Лев Экономов
Под крылом земля
Друзьям-однополчанам посвящаю
I
Вечер, посвященный годовщине полка, был назначен на восемь. Я посмотрел на часы (в который уж раз!) и стал прикидывать, что успею сделать, когда сменюсь с дежурства.
За фанерной переборкой, завешанной военными плакатами, писарь из оперативного отдела чертил план-график учебно-боевой подготовки и все мурлыкал:
Он до чертиков надоел мне. Я отошел к окну. На улице, в свете качавшегося от ветра фонаря, вихрилась снежная пыль. Она застилала фонарный столб, и мне казалось, что светлый матовый шар висит в воздухе. Но вот он исчез в белой сумятице, словно лопнул, и теперь ничего «не было видно ни за окном, ни в нашей дежурке, где тоже потухло электричество.
Я велел посыльному зажечь керосиновую лампу, а сам пошел выяснить причину аварии. Оказалось, ветром порвало провода; старшина уже послал монтеров устранять повреждение.
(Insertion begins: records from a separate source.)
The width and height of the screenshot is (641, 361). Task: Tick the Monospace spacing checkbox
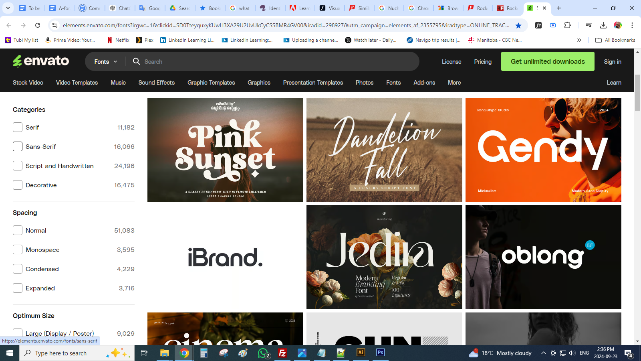[x=18, y=249]
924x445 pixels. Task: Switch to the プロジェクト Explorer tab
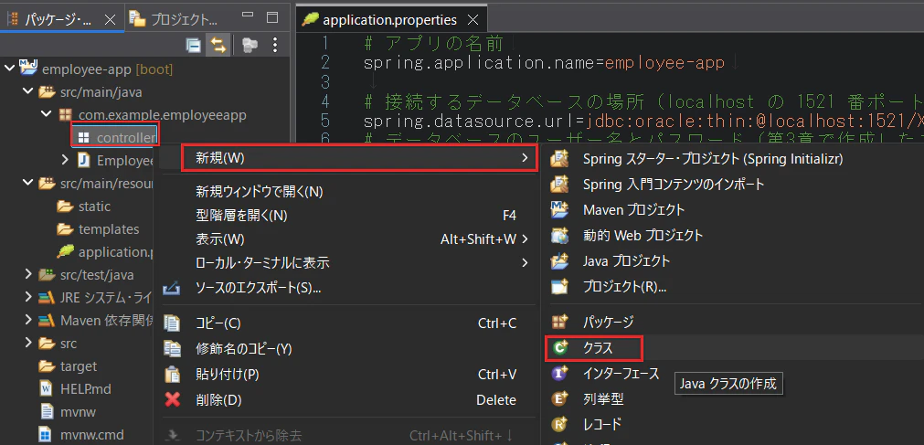pos(175,19)
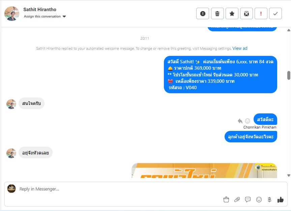The width and height of the screenshot is (291, 211).
Task: React with smiley to สวัสดีคะ message
Action: (x=248, y=121)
В каптерку влетел посыльный.
— Товарищ лейтенант, вас к телефону! Метеостанция.
— Значит, будет буран, — досадливо покачал головой старшина.
По телефону сообщили, что через час ветер достигнет 20–25 метров в секунду.
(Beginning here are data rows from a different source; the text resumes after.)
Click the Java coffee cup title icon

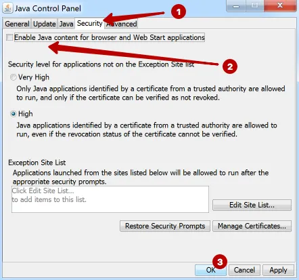click(x=8, y=8)
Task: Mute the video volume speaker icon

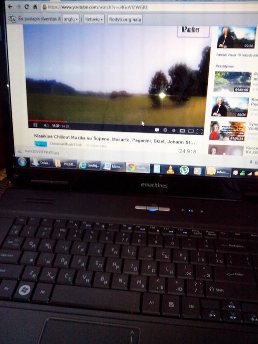Action: coord(46,125)

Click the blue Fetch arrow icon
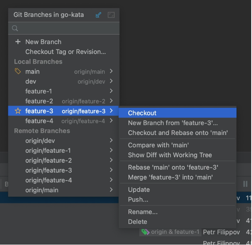pyautogui.click(x=99, y=15)
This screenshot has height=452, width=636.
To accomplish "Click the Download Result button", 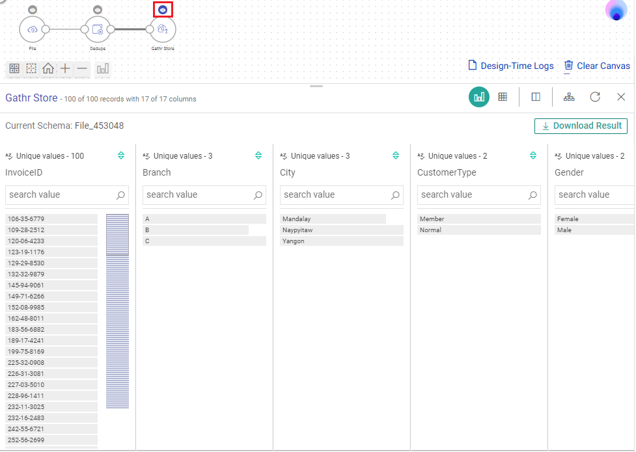I will coord(581,126).
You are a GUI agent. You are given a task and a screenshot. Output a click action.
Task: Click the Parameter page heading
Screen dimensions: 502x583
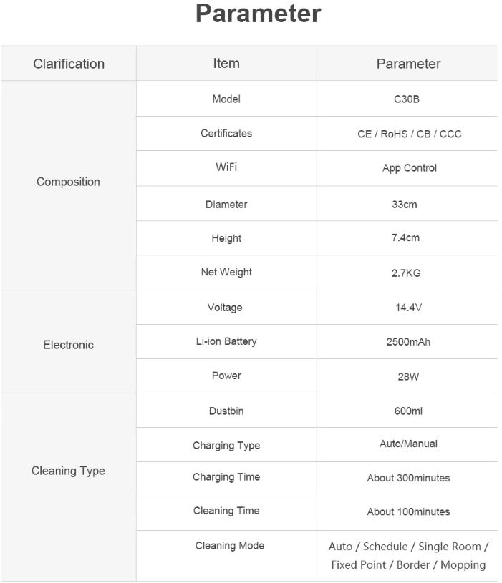[258, 14]
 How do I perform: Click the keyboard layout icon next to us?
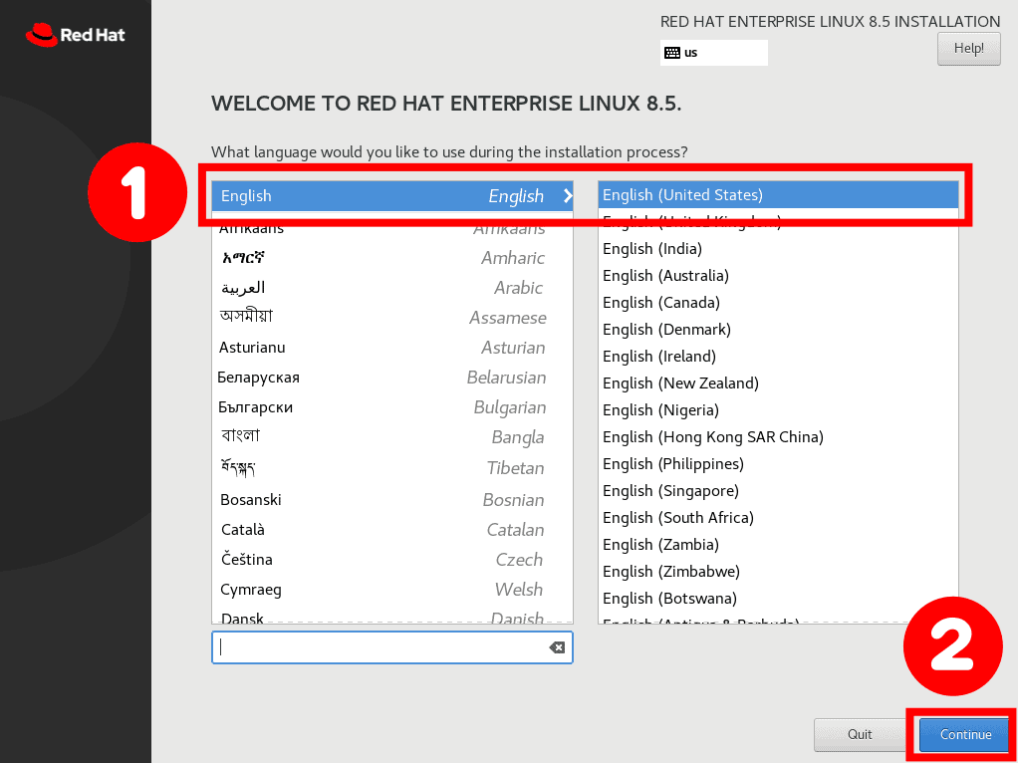click(x=672, y=53)
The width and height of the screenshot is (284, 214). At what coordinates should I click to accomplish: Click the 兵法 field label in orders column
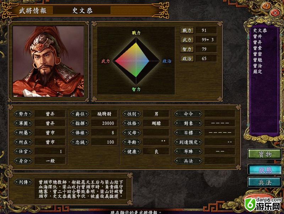pos(189,161)
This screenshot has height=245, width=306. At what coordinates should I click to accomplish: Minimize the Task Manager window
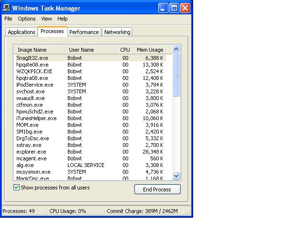click(x=163, y=8)
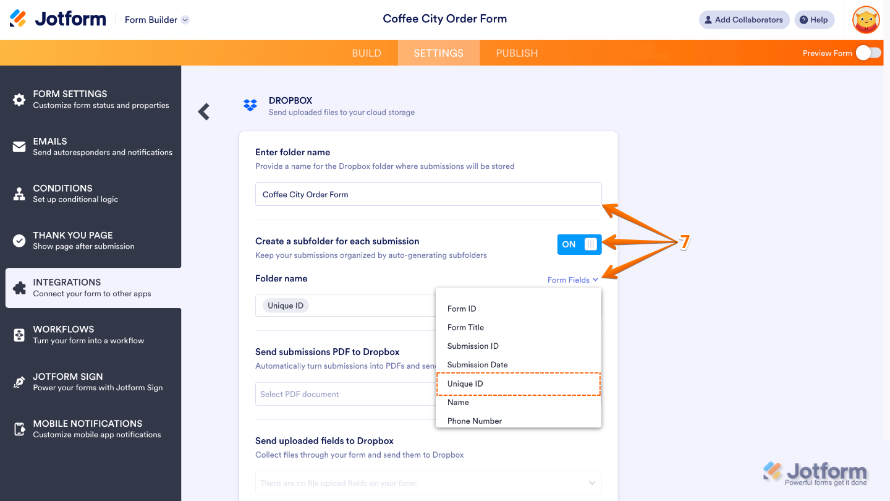The height and width of the screenshot is (501, 890).
Task: Click the Dropbox integration icon
Action: coord(250,105)
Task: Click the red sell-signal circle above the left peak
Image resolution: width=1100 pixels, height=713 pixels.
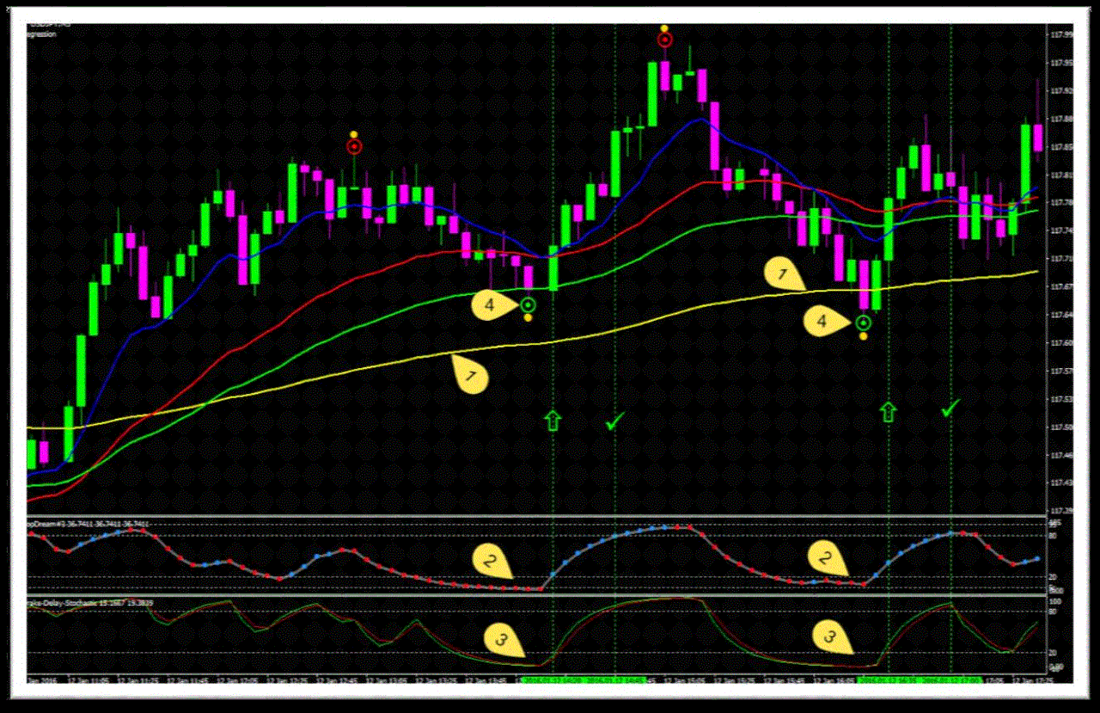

Я побежал к инженеру полка. Инженер-майор Одинцов сидел в большой неуютной комнате и скрипел пером по бумаге. Он буркнул, не поднимая глаз:
— Не могу. Придите в другой раз.
Меня задела холодность инженера, и я был доволен, что могу заставить его по-другому заговорить со мной.
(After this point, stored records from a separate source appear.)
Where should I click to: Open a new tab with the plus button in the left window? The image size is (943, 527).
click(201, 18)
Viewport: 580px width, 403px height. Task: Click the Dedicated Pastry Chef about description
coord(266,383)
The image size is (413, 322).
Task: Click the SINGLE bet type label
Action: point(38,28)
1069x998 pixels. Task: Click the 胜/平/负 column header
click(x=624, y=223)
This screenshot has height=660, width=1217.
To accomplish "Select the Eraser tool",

— В другой раз будет поздно.
— Что у вас? — все так же не поднимая головы, спросил инженер. — Или хотите, чтобы я и до завтра этот отчет не составил? А сами спешите на юбилей, к которому не имеете никакого отношения?
Я стал докладывать инженеру метеорологическую обстановку. Его строгое угловатое лицо не выразило ни беспокойства, ни испуга.
— Товарищ лейтенант, объявляйте штормовую тревогу. Вместе с дежурным подразделением поедете на аэродром. Проверьте крепления самолетов, рулей, зачехловку и все остальное. Надо вскрыть стоянки.
«Вот тебе, бабушка, и юрьев день, — подумал я с досадой. — Надо же! Хотя бы часом позднее. К тому времени я уже сменился бы». Мне так хотелось попасть на вечер!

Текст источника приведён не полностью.